No Man’s Sky was a big story in July for its sweeping “NEXT” update, and what helped make the scale of that news beat possible were the smaller updates over the past two years building up to it: a long, steady process of quietly listening and delivering on the features players felt they had been promised. Even before The Culling 2 launched and quickly imploded, the team might have sooner observed the growing sentiment against its changes to the original Culling as “too much too fast.” Launching something big – a major, game-changing patch or full-fledged sequel – is often the most surefire way to grab the press’s attention, but it’s the smaller, less immediately visible work before and after that can determine whether your roadmap is properly calibrated to the community’s wants and expectations.

Does this mean devs cease to lack ownership over their designs when games become services? That’s hard to answer. But more practically, that vision needs to be flexible enough to gel with the realities of running a service to customers. And especially in highly crowded or competitive genres, players have more freedom than ever to find and move over to something that delivers what they’re looking for.

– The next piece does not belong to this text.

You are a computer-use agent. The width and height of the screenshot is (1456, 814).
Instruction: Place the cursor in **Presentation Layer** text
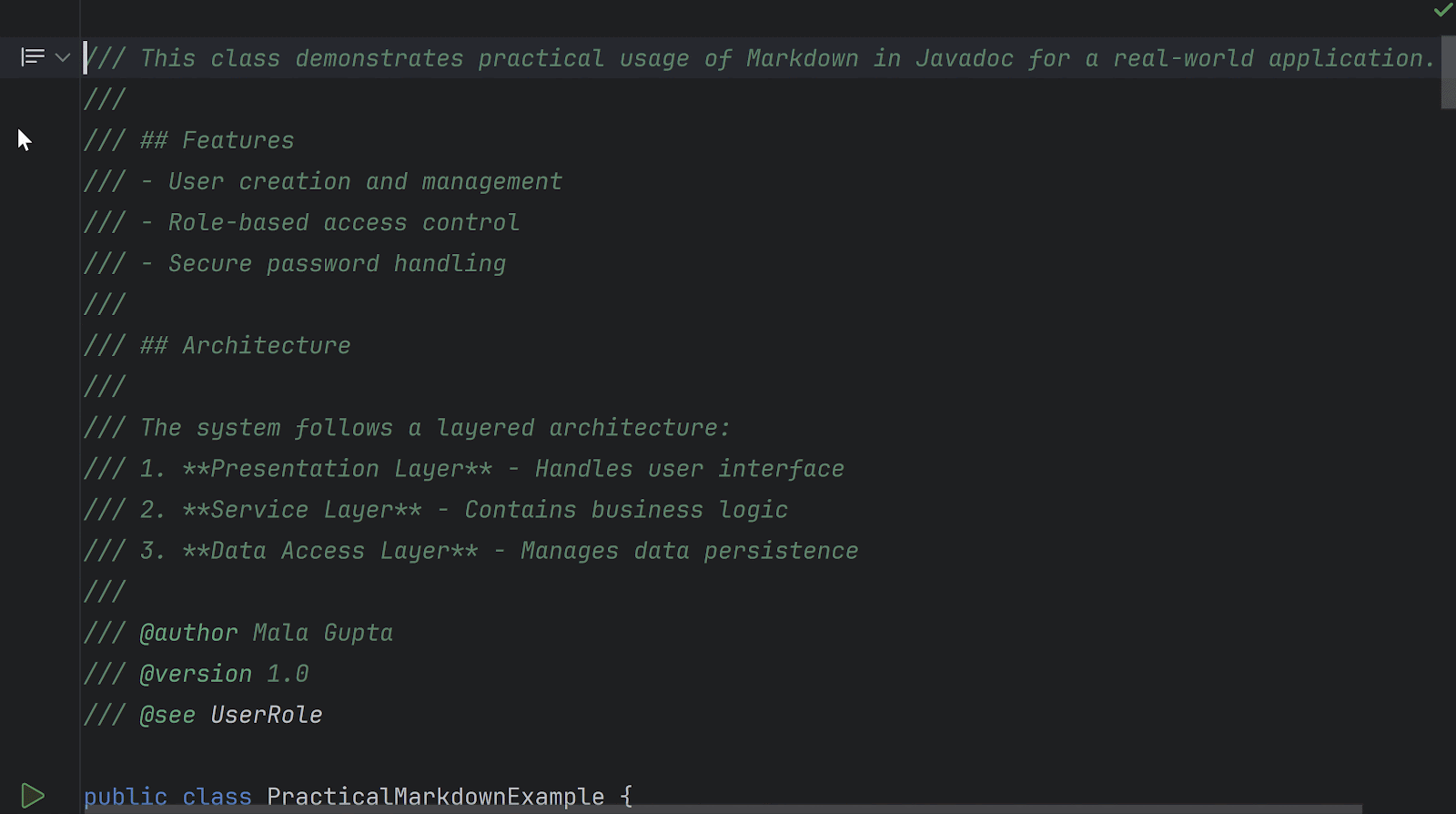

Among the many factors for Fortnite’s success, Epic’s ability to update and troubleshoot consistently on things the community pays attention to compared to its battle royale competitors has been critical.

But that isn’t to say making the game your players want means you have to make the game everyone wants (which is of course impossible). Warframe is definitely a game with a very specific vision, and with an architecture that can be somewhat mystifying for newcomers, it’s not for everyone. But it delivers for enough players to reach a successful critical mass of player engagement and stability, and so far that’s been enough to thrive. Games-as-a-service means products with mediocre or even disappointing launches can adapt and hang on long enough to grow into outright hits; it also means those with great potential can flounder after failing to iterate and update effectively.